DESCRIPTION OF THE TASK: Please say when the marketing-related portion of the sales proceeds is recognized, according to the text below on frequent flyer revenue.

TEXT UNDER STUDY:
The Company has adopted a deferred revenue measurement method to record the fair value of its frequent flyer obligation. This method allocates an
equivalent weighted-average ticket value to each outstanding mile, based upon projected redemption patterns for available award choices when such miles are
consumed. For miles sold to third parties, the Company recognizes revenue related to the air transportation and marketing-related elements as follows:
Air Transportation Element. The Company defers the portion of the sales proceeds that represents estimated fair value of the air transportation and
recognizes that amount as revenue when transportation is provided. The fair value of the air transportation component is determined based upon the equivalent
ticket value of similar fares on United and amounts paid to other airlines for miles. The initial revenue deferral is presented as “Mileage Plus deferred revenue” in
the Financial Statements. When recognized, the revenue related to the air transportation component is classified as “Passenger revenues” in the Financial
Statements.
Marketing-related Element. The amount of revenue from the marketing-related element is determined by subtracting the fair value of the air transportation
from the total sales proceeds. The residual portion of the sales proceeds related to marketing activities is recognized when miles are awarded. This portion is
recognized as “Other operating revenues” in the Financial Statements.

Excerpts from the dataset:
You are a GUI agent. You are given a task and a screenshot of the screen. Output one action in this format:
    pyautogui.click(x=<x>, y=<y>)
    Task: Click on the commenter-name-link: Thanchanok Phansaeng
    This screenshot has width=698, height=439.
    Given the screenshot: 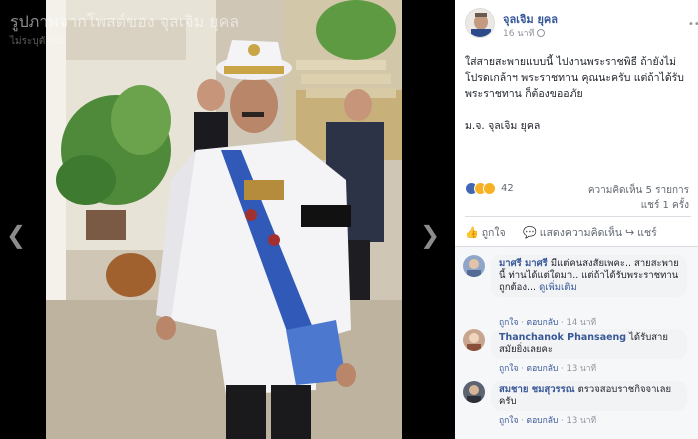 What is the action you would take?
    pyautogui.click(x=562, y=338)
    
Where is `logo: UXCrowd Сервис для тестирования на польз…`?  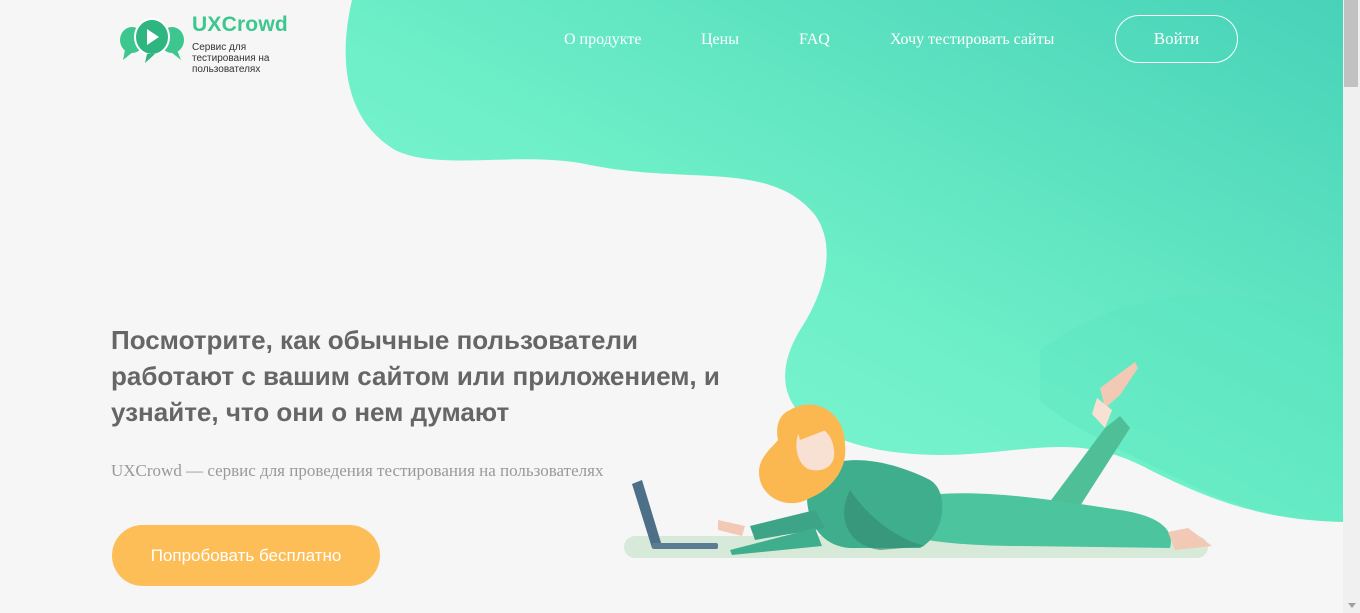
logo: UXCrowd Сервис для тестирования на польз… is located at coordinates (219, 44).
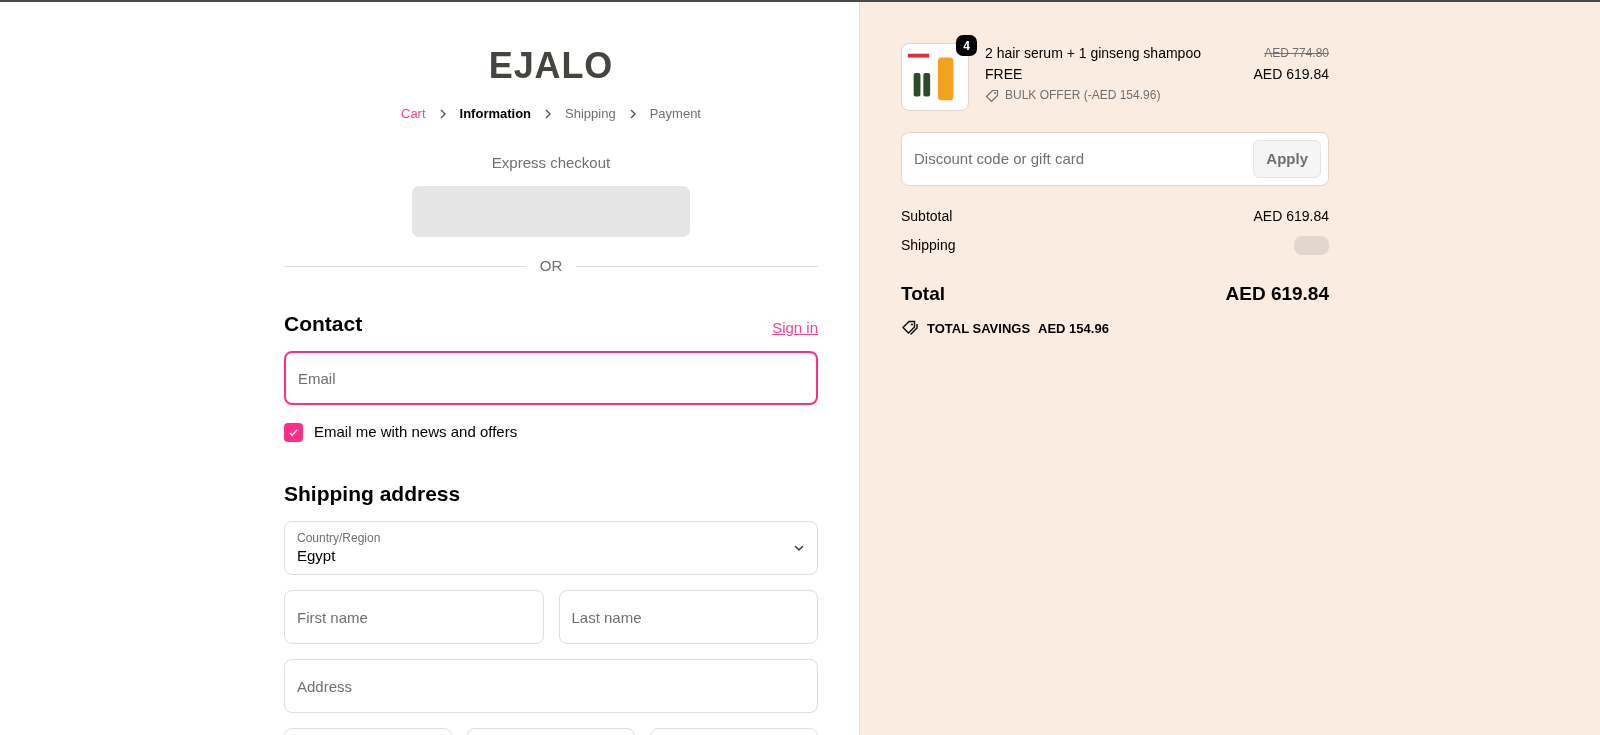  I want to click on text-field: First name, so click(414, 617).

TASK RESPONSE: It is recognized when miles are awarded.